Charterparty Protecting Clauses

Charterparty Protecting Clauses

It is usual for a voyage charter-party form to conclude with certain standard Protecting Clauses.

Protecting Clauses have been devised and recommended by organizations protecting the shipowner’s interests. The most common of Protecting Clauses are:

  1. P&I (Protection and Indemnity) Bunkering Clause
  2. Both to Blame Collision Clause
  3. New Jason Clause
  4. Ice Clause
  5. War Risks Clauses

1- P&I (Protection and Indemnity) Bunkering Clause

The P&I (Protection and Indemnity) Bunkering Clause is a provision in a Charterparty that addresses the liabilities, responsibilities, and insurance coverage related to the bunkering process. Bunkering is the supply of fuel to a vessel, which can involve several risks, such as environmental pollution, personal injuries, and property damage. This clause ensures that both parties, the shipowner and the charterer, understand their obligations and are adequately protected during bunkering operations.

A typical P&I Bunkering Clause may include the following elements:

  1. Responsibilities: The clause should clearly outline each party’s responsibilities during the bunkering process. This may include the charterer’s obligation to provide suitable and compliant fuel, and the shipowner’s responsibility to ensure that the vessel is properly equipped and maintained to receive and store the fuel.
  2. Quality and Quantity: The clause should specify the required quality and quantity of fuel to be supplied, as well as any relevant industry standards, such as ISO 8217. This helps prevent disputes over fuel specifications and potential damage to the vessel’s machinery.
  3. Bunker Suppliers: The clause may require the charterer to use reputable and approved bunker suppliers to ensure the quality and safety of the supplied fuel. It can also provide guidelines for the selection and vetting of suppliers.
  4. Bunkering Procedures: The clause should outline the proper procedures for bunkering operations, including communication, coordination, and safety measures. This ensures that both parties adhere to best practices and minimize the risk of accidents or incidents.
  5. Insurance: The clause should specify the minimum P&I insurance coverage required for the vessel during bunkering operations. This typically includes coverage for pollution liability, personal injury, and property damage.

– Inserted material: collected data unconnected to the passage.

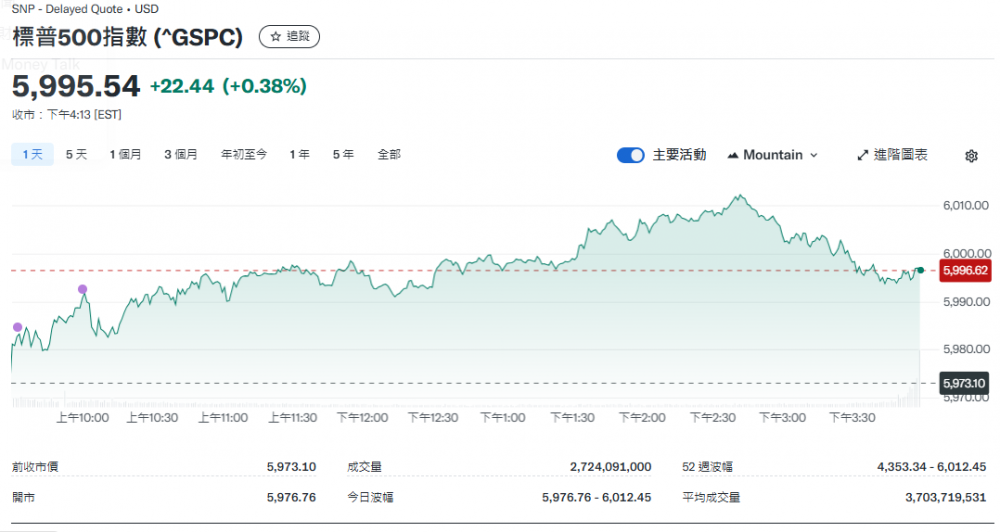
Task: Click the second purple event marker on chart
Action: [82, 289]
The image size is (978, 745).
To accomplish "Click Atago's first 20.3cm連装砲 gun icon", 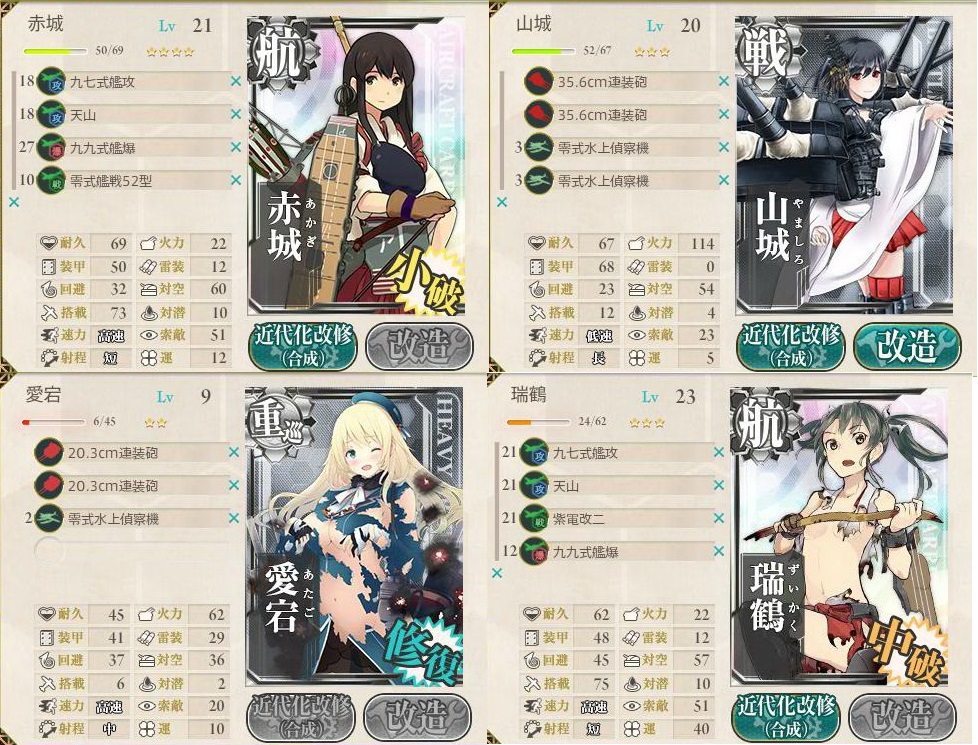I will (x=49, y=452).
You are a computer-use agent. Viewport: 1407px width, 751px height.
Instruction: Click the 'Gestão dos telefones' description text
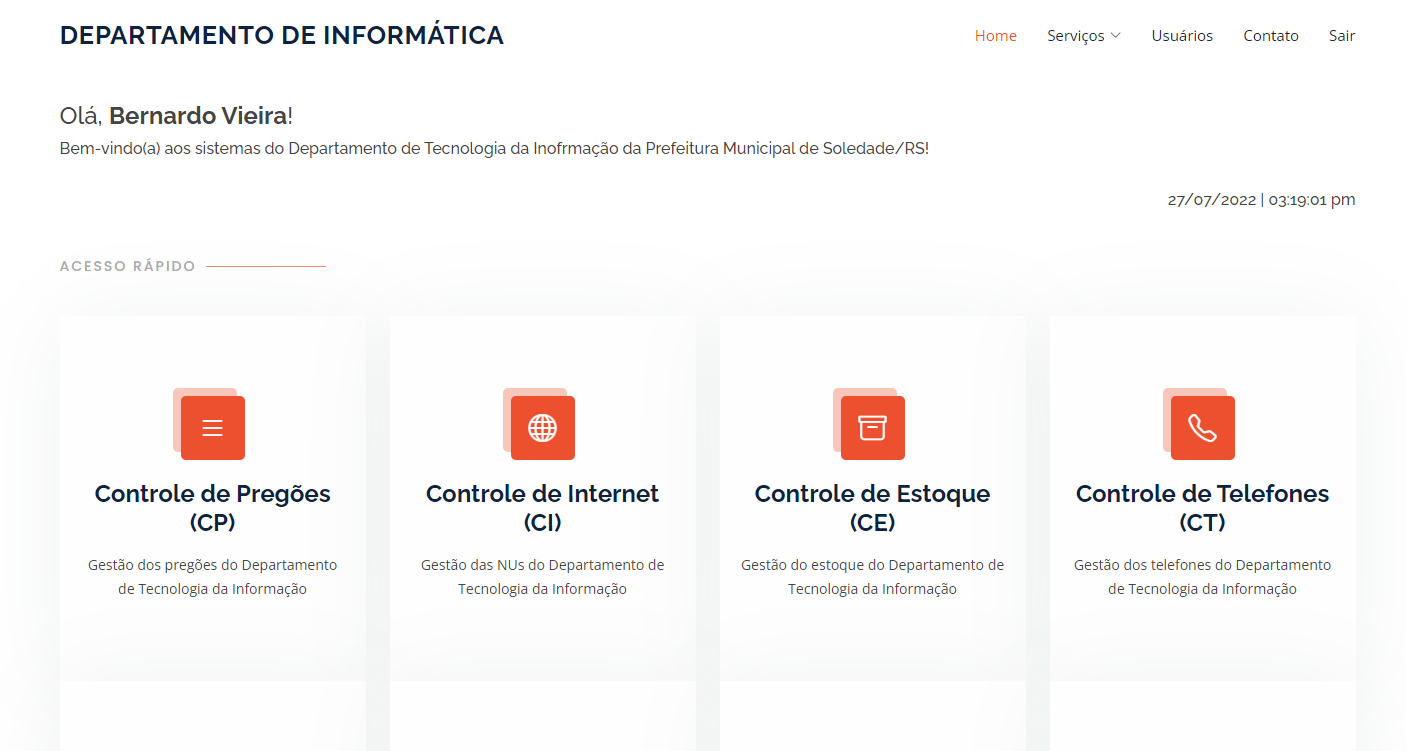pos(1202,577)
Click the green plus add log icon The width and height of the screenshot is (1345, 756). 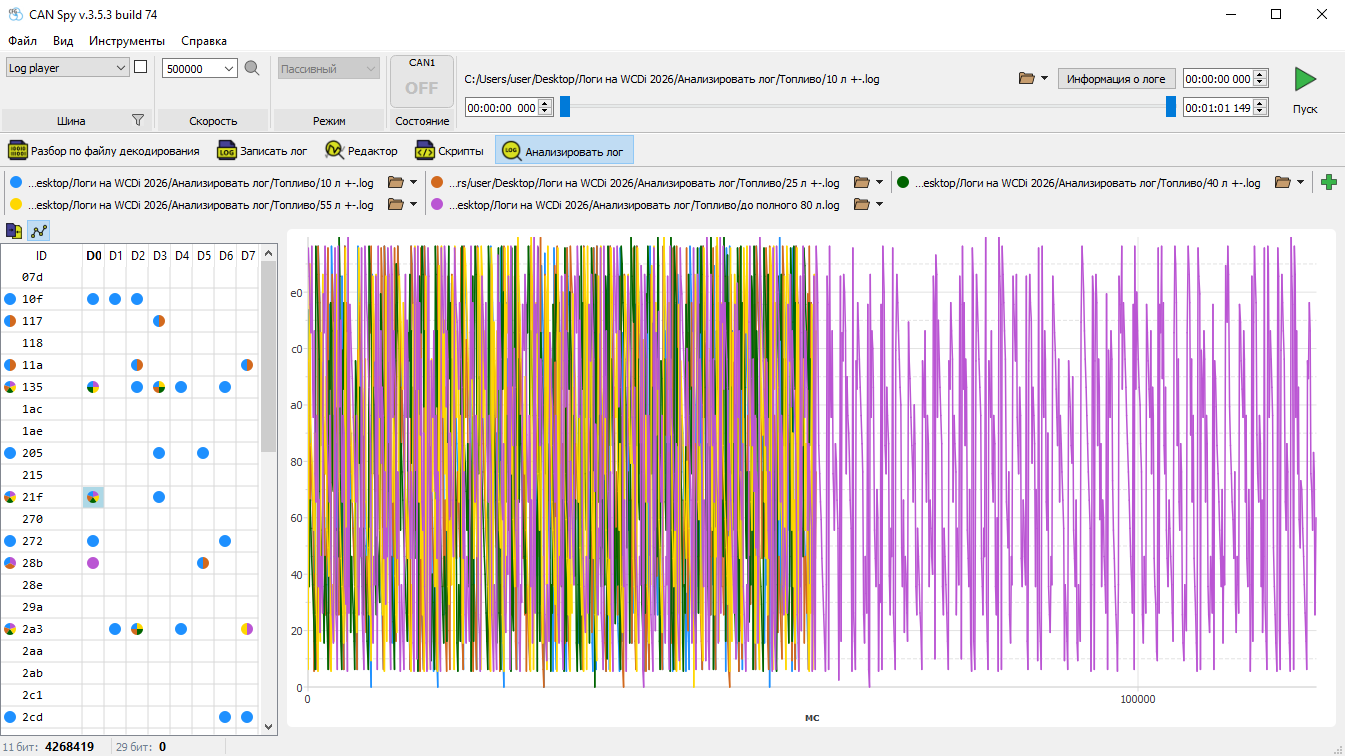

It ensures that both parties are protected from potential financial and legal liabilities arising from bunkering incidents.
  6. Indemnity: The P&I Bunkering Clause should include an indemnity provision, which protects each party from any claims, losses, or damages arising from the other party’s negligence, breach of contract, or willful misconduct during bunkering operations. This helps allocate liability and financial responsibility fairly between the shipowner and the charterer.
  7. Reporting and Notification: The clause may require both parties to promptly report any bunkering incidents, accidents, or non-compliance with applicable laws and regulations. This ensures that any issues are promptly addressed and mitigated to minimize potential liabilities.

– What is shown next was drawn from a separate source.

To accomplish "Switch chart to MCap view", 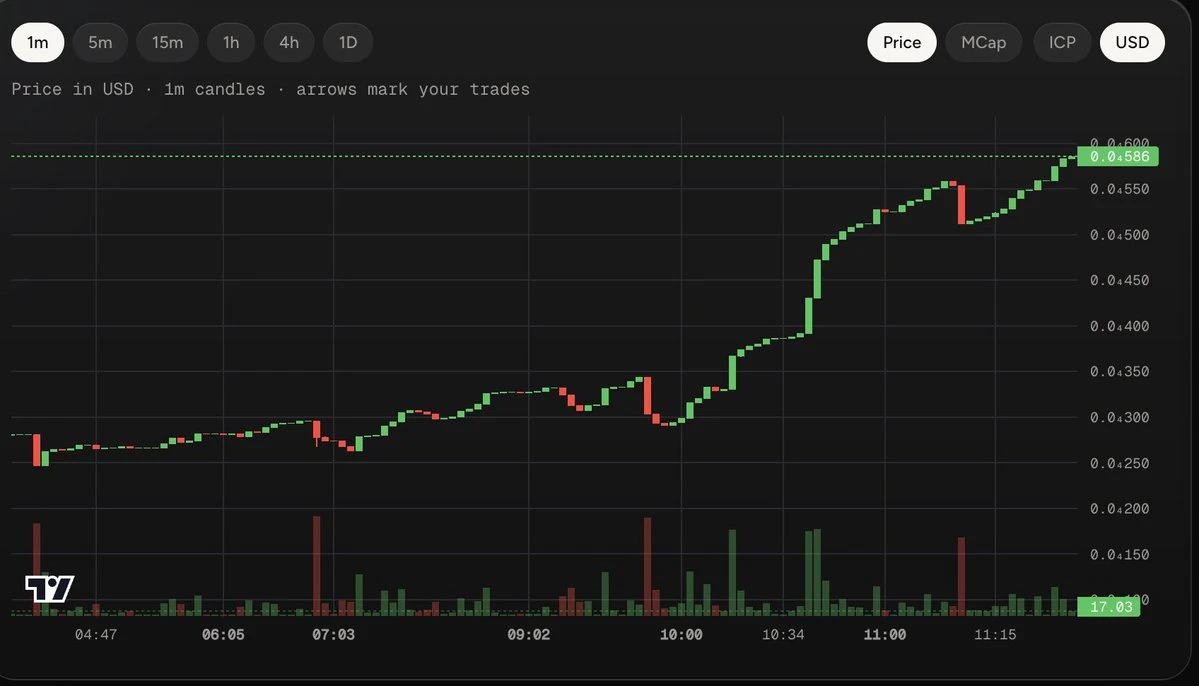I will 983,42.
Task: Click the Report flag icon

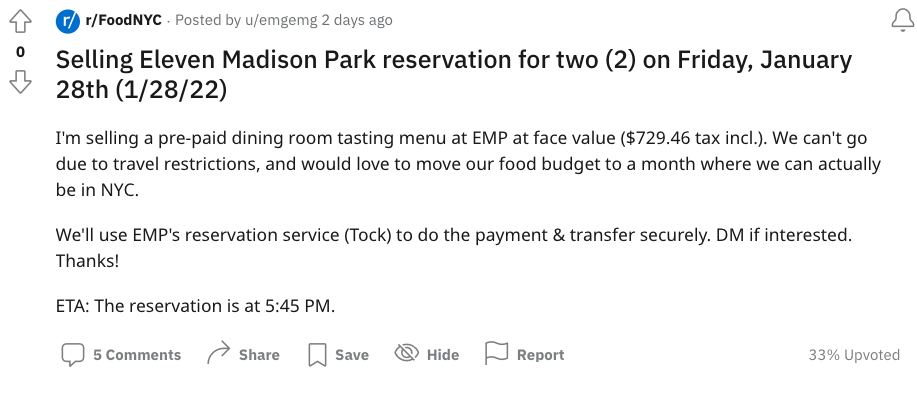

Incorporating a well-drafted P&I Bunkering Clause in a Charterparty helps manage the risks associated with bunkering operations and ensures that both the shipowner and the charterer are adequately protected. It provides a clear framework for the parties to adhere to best practices and fosters a mutually beneficial relationship.

 

2- Both to Blame Collision Clause

The Both to Blame Collision Clause is a provision included in a Charterparty or a bill of lading that addresses the allocation of liability and financial responsibility in the event of a collision between two vessels where both are found to be at fault. This clause aims to protect the interests of both the shipowner and the charterer, as well as the cargo interests, by fairly distributing the liability arising from such incidents.

A typical Both to Blame Collision Clause may include the following elements:

  1. Allocation of Liability: The clause should clearly stipulate that if both vessels involved in the collision are found to be at fault, each vessel will be held responsible for the damages incurred in proportion to their respective degrees of fault. This ensures that the liability is fairly distributed between the parties involved.
  2. Indemnity: The clause may include an indemnity provision, which protects each party from any claims, losses, or damages arising from the other party’s negligence, breach of contract, or willful misconduct in relation to the collision. This helps to allocate financial responsibility fairly between the shipowner, the charterer, and any third parties, such as cargo interests.
  3. Cargo Interests: The Both to Blame Collision Clause should also address the rights and obligations of the cargo interests in case of a collision. The clause may stipulate that the cargo interests will indemnify the shipowner and/or the charterer for any losses or damages suffered as a result of their cargo being aboard the vessel during the collision.
  4. Insurance: The clause should specify the minimum insurance coverage required for the vessel, including hull and machinery, protection and indemnity, and cargo insurance. This ensures that both parties are protected from potential liabilities arising from a collision where both vessels are at fault.
  5. Claims Handling: The Both to Blame Collision Clause may outline the process for handling claims and disputes arising from such collisions, including the requirement to notify the relevant parties, the submission of necessary documentation, and the resolution of disputes through arbitration or litigation.
  6. Governing Law: Specifying the governing law and jurisdiction for the Both to Blame Collision Clause provides legal certainty and clarity, ensuring that both parties understand their rights and obligations under the contract in the event of a collision where both vessels are at fault.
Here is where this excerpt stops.